Charles Krauthammer has more thoughts on Nancy Pelosi's attempt to pass a resolution condemning a long-ago Armenian genocide, in a move that would be perceived as a slap in the face to modern-day Turkey:
The same House of Representatives that has been complaining loudly about the lack of armored vehicles for our troops is blithely jeopardizing relations with the country through which 95 percent of the new heavily armored vehicles are now transiting on the way to saving American lives in Iraq.
And for what? To feel morally clean?
How does this work? Pelosi says: "Genocide still exists, and we saw it in Rwanda; we see it now in Darfur." Precisely. And what exactly is she doing about Darfur? Nothing. Pronouncing yourself on a genocide committed 90 years ago by an empire that no longer exists is Pelosi's demonstration of seriousness about existing, ongoing genocide?
Indeed, the Democratic Party she's leading in the House has been trying for months to force a precipitous withdrawal from Iraq that could very well lead to genocidal civil war. This prospect has apparently not deterred her in the least.
"Friends don't let friends commit crimes against humanity," explained Rep. Chris Smith (R-N.J.), a member of the House Foreign Affairs Committee, which approved the Armenian genocide resolution. This must rank among the most stupid statements ever uttered by a member of Congress, admittedly a very high bar.

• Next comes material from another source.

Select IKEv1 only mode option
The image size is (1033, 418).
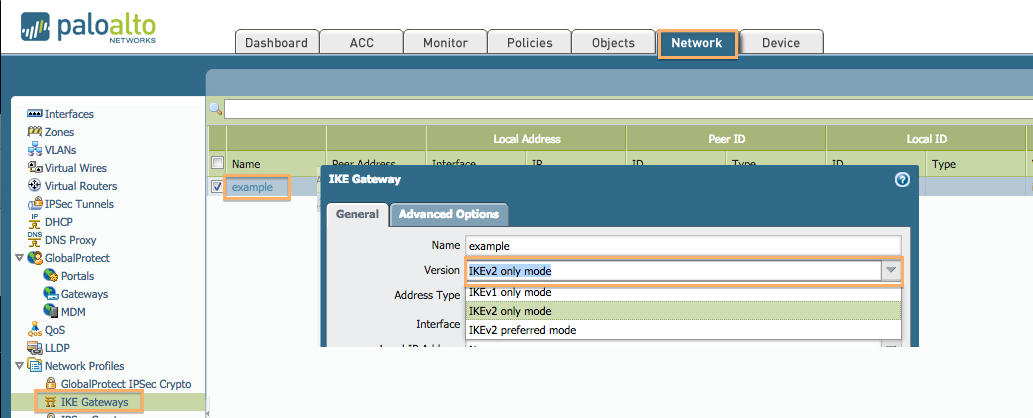click(510, 292)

Does Smith know anything about the history of the Armenian genocide? Of the role played by Henry Morgenthau? As U.S. ambassador to the Ottoman Empire, Morgenthau tried desperately to intervene on behalf of the Armenians. It was his consular officials deep within Turkey who (together with missionaries) brought out news of the genocide. And it was Morgenthau who helped tell the world about it in his writings. Near East Relief, the U.S. charity strongly backed by President Woodrow Wilson and the Congress, raised and distributed an astonishing $117 million in food, clothing and other vital assistance that, wrote historian Howard Sachar, "quite literally kept an entire nation alive."
So much for the United States letting friends commit crimes against humanity. And at the time, the Ottomans were not friends. They were an enemy power in World War I, allied with Germany. Now the Turks are indeed friends, giving us indispensable logistical help in our war against today's premier perpetrators of crimes against humanity -- al-Qaeda in Iraq and Afghanistan. Friends don't gratuitously antagonize friends who are helping to fight the world's foremost war criminals.

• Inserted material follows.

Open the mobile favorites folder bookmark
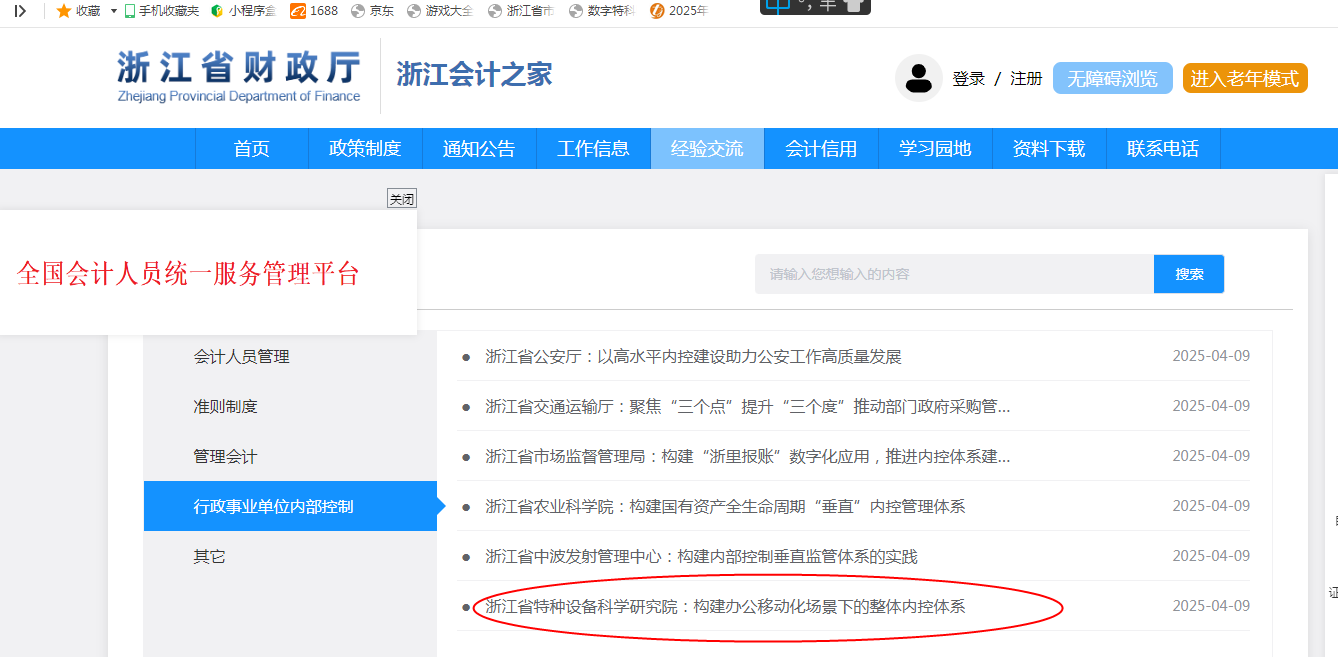Image resolution: width=1338 pixels, height=657 pixels. [161, 11]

So why has Pelosi been so committed to bringing this resolution to the floor? (At least until a revolt within her party and the prospect of defeat caused her to waver.) Because she is deeply unserious about foreign policy.
At least for the moment, the resolution is in doubt, but serious damage has already been done. Pelosi's "vow to bring the measure to a vote outraged Turkey, which recalled its ambassador and threatened to cut off the use of its military bases to resupply U.S. troops in Iraq." In addition, "Turkish legislators on Oct. 17 authorized the use of military force against Kurdish rebels in northern Iraq, a step that may further destabilize Iraq and disrupt oil supplies."
It's not an impressive outcome for a political party whose members assume that their own skills of diplomacy are vastly superior to those of the sitting president.